-- Extrait choisi --
###

Index   Back Top Print

[ EN  - ES  - FR ]

DISCOURS DU SAINT-PÈRE JEAN-PAUL II
À S.E. MONSIEUR RENÉ ALA, NOUVEL AMBASSADEUR
DE FRANCE PRÈS LE SAINT-S
IÈGE*

Vendredi, 13 septembre 1991

 

Monsieur l’Ambassadeur,

1. En me présentant les Lettres qui vous accréditent auprès du Saint-Siège en qualité d’Ambassadeur de la République Française, vous avez exprimé le sens et la portée de votre mission dans des termes délicats et chaleureux dont je vous remercie. J’ai été sensible à la manière dont vous avez marqué votre attention à certaines orientations essentielles de mon ministère et à maintes préoccupations du Saint-Siège.

En accueillant aujourd’hui Votre Excellence, je suis heureux de recevoir le diplomate qui poursuivra l’activité d’une des plus anciennes Ambassades auprès du Siège Apostolique.

Avec votre entrée dans le Corps Diplomatique accrédité près le Saint-Siège, je suis sûr que nous bénéficierons de votre vaste expérience, notamment, permettez-moi de le relever, au Liban, où vous avez été proche de cette nation lourdement éprouvée, dont l’avenir me tient tellement à cœur.

###

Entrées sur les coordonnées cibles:
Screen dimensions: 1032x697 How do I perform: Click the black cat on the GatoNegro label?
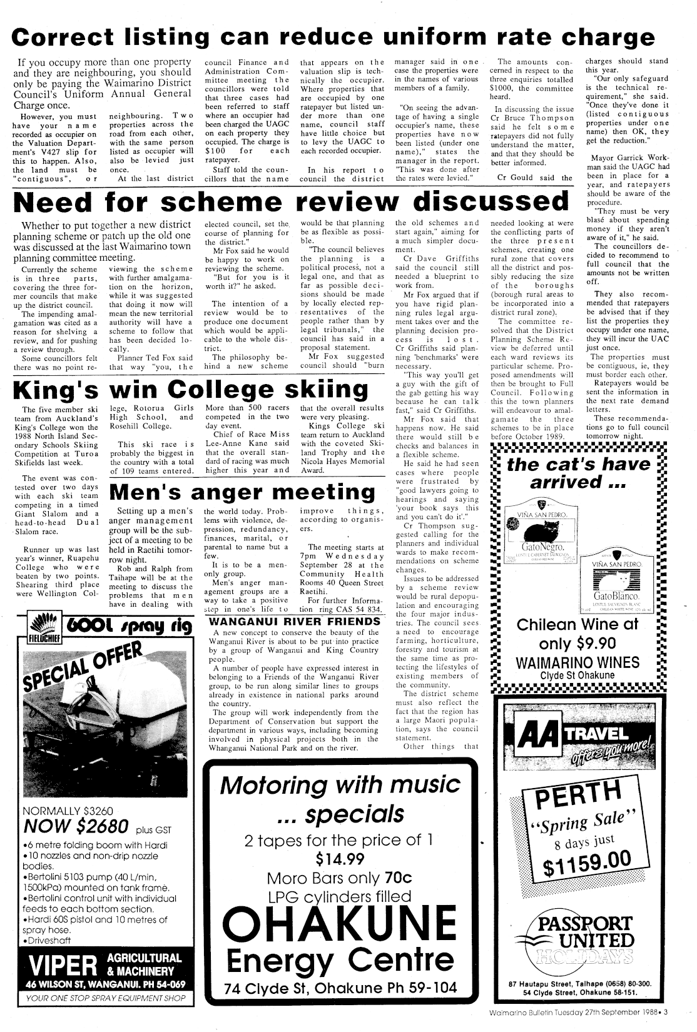point(541,534)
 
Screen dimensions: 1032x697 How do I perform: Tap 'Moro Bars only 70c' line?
point(340,877)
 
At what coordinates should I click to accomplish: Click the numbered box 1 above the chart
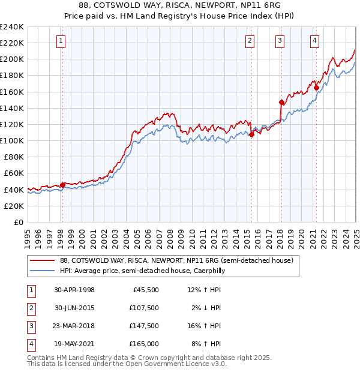pyautogui.click(x=62, y=41)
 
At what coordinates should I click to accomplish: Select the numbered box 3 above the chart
pyautogui.click(x=280, y=41)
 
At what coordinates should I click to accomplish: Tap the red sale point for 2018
pyautogui.click(x=281, y=102)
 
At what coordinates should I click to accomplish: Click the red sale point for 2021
pyautogui.click(x=316, y=88)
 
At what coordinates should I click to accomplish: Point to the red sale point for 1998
pyautogui.click(x=62, y=185)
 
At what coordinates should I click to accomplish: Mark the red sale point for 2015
pyautogui.click(x=251, y=134)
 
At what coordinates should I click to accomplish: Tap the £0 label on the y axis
pyautogui.click(x=19, y=222)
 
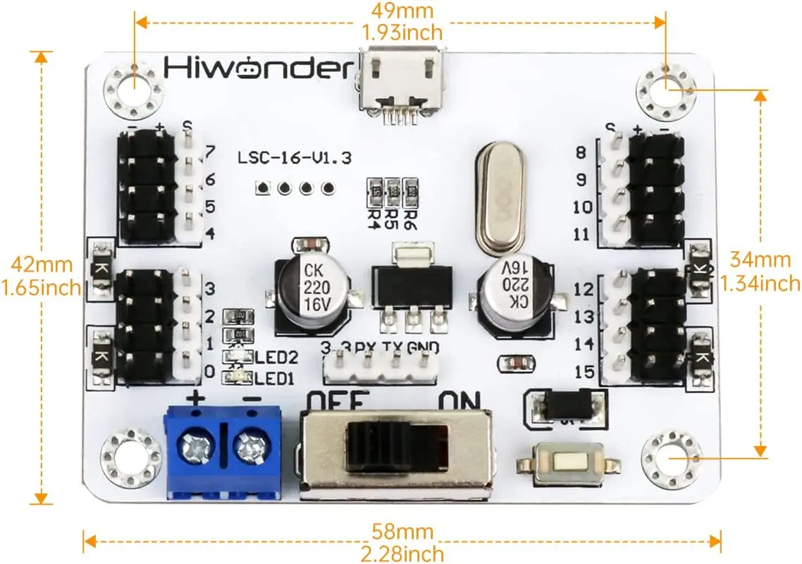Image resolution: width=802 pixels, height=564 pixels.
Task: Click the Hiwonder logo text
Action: [x=257, y=68]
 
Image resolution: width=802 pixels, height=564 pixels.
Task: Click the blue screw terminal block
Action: [x=223, y=450]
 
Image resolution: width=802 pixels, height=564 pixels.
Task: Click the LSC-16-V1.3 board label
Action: [x=294, y=158]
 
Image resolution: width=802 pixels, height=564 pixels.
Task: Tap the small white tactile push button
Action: [x=568, y=463]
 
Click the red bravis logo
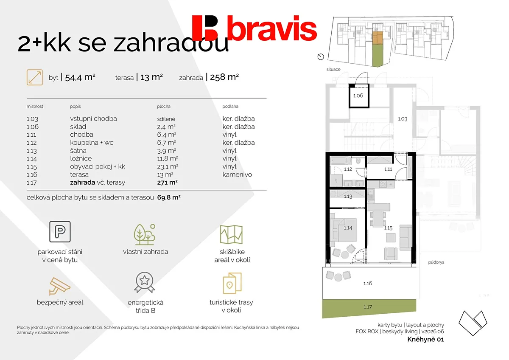point(254,28)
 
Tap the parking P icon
point(60,231)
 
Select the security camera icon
point(59,286)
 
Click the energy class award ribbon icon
point(145,282)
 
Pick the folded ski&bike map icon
point(231,234)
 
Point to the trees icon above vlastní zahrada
point(145,234)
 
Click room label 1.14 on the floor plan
point(348,228)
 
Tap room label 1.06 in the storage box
point(358,96)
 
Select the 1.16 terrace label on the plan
point(368,283)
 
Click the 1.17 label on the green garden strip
point(368,307)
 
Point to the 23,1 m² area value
point(168,167)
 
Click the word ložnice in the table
point(81,158)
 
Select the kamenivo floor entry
point(237,174)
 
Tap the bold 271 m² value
point(167,183)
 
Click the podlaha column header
point(230,106)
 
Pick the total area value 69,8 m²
point(169,197)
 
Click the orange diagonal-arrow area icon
point(34,77)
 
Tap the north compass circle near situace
point(321,56)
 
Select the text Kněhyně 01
point(425,339)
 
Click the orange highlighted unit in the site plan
point(378,37)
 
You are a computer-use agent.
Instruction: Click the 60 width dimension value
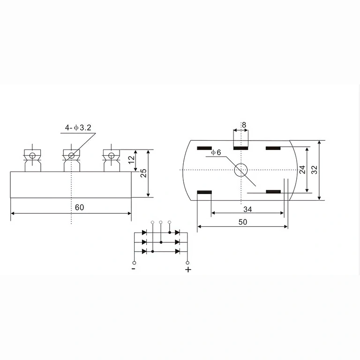pos(79,207)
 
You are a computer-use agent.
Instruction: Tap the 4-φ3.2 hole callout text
pos(78,128)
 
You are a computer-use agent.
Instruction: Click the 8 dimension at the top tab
pos(244,125)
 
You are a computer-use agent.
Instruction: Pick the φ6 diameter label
pos(216,152)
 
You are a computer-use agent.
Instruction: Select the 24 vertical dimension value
pos(302,169)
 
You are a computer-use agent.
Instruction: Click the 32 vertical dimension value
pos(315,170)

###

-- Consignes --
(a) Réécris le passage du discours qui commence par les mots contenant "DISCOURS DU SAINT-PÈRE" et se termine par "préoccupations du Saint-Siège.", en mettant "cordiaux" à la place de "chaleureux".
(b) Réponds à ces questions d'après le discours :
(i) Quel jour et à quelle date le discours a-t-il été prononcé ?
(ii) Dans quel pays l'ambassadeur a-t-il acquis une expérience que le discours relève ?
(iii) De quelle République l'ambassadeur est-il accrédité ?
Appuie-toi seulement sur le discours.

-- Réponses --
(a)
DISCOURS DU SAINT-PÈRE JEAN-PAUL II
À S.E. MONSIEUR RENÉ ALA, NOUVEL AMBASSADEUR
DE FRANCE PRÈS LE SAINT-S
IÈGE*

Vendredi, 13 septembre 1991

 

Monsieur l’Ambassadeur,

1. En me présentant les Lettres qui vous accréditent auprès du Saint-Siège en qualité d’Ambassadeur de la République Française, vous avez exprimé le sens et la portée de votre mission dans des termes délicats et cordiaux dont je vous remercie. J’ai été sensible à la manière dont vous avez marqué votre attention à certaines orientations essentielles de mon ministère et à maintes préoccupations du Saint-Siège.

(b)
(i) Le vendredi 13 septembre 1991.
(ii) Au Liban.
(iii) De la République Française.